En otras palabras, son todo lo que las películas de Paul Thomas Anderson, Claire Denis, Spike Lee, Ari Aster, Kathryn Bigelow o Wes Anderson no son. Cuando veo una película de cualquiera de estos cineastas, sé que voy a ver algo absolutamente nuevo y que seré transportado a experiencias inesperadas y a veces hasta innombrables. Ampliarán mi sensación de lo que es posible lograr al contar historias con imágenes en movimiento y sonidos.
Te preguntarás entonces, ¿cuál es mi problema? ¿Por qué no dejar a las películas de superhéroes y otras franquicias en paz? La razón es sencilla. Actualmente, en muchos lugares de Estados Unidos y del mundo, las películas de franquicias son tu primera opción si quieres ver algo en el cine. Este es un momento precario en cuanto a la exhibición, y hay menos teatros independientes que nunca. La ecuación se ha volteado y la emisión en directo se ha convertido en el sistema principal de exhibición. Sin embargo, aún no conozco a ningún cineasta que no quiera hacer películas para que sean proyectadas en la pantalla grande, frente a una audiencia.

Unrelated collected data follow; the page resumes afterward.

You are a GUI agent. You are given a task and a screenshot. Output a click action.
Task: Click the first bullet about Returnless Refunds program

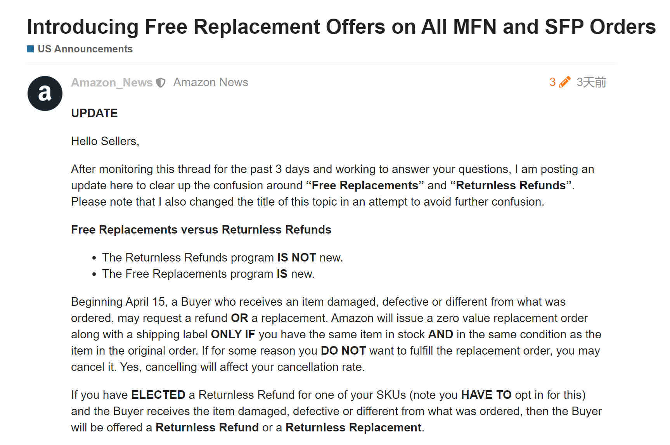(x=222, y=258)
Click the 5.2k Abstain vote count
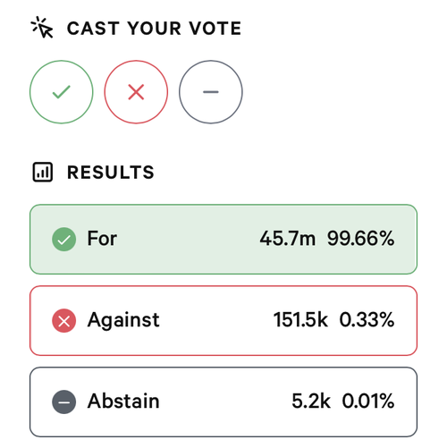Screen dimensions: 447x448 [x=311, y=401]
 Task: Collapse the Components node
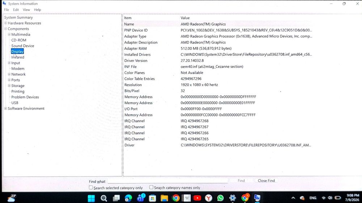pyautogui.click(x=5, y=29)
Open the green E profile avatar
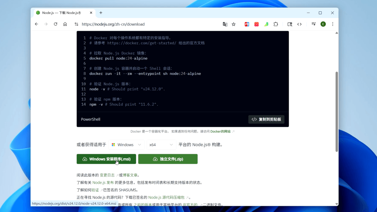The image size is (377, 212). pos(323,24)
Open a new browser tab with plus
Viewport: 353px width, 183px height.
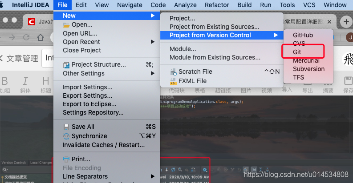pos(346,21)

Eso me incluye, y eso que acabo de terminar una película para Netflix. Solo esa compañía nos permitió rodar El irlandés de la manera que queríamos, y siempre estaré agradecido por eso. Tenemos un tiempo de exhibición en salas, lo cual es genial. ¿Me hubiera gustado que la película estuviera en más salas de cine por más tiempo? Por supuesto que sí. Pero sin importar con quién termines haciendo tu película, la realidad es que las pantallas de la mayoría de los multicines están repletas de franquicias cinematográficas.
Si me dices que eso sucede por un mero asunto de oferta y demanda y por darle a la gente lo que quiere, estoy en desacuerdo. Es como la pregunta del huevo y la gallina. Si al espectador solo se le vende una cosa eternamente, por supuesto que solo va a querer más de lo mismo.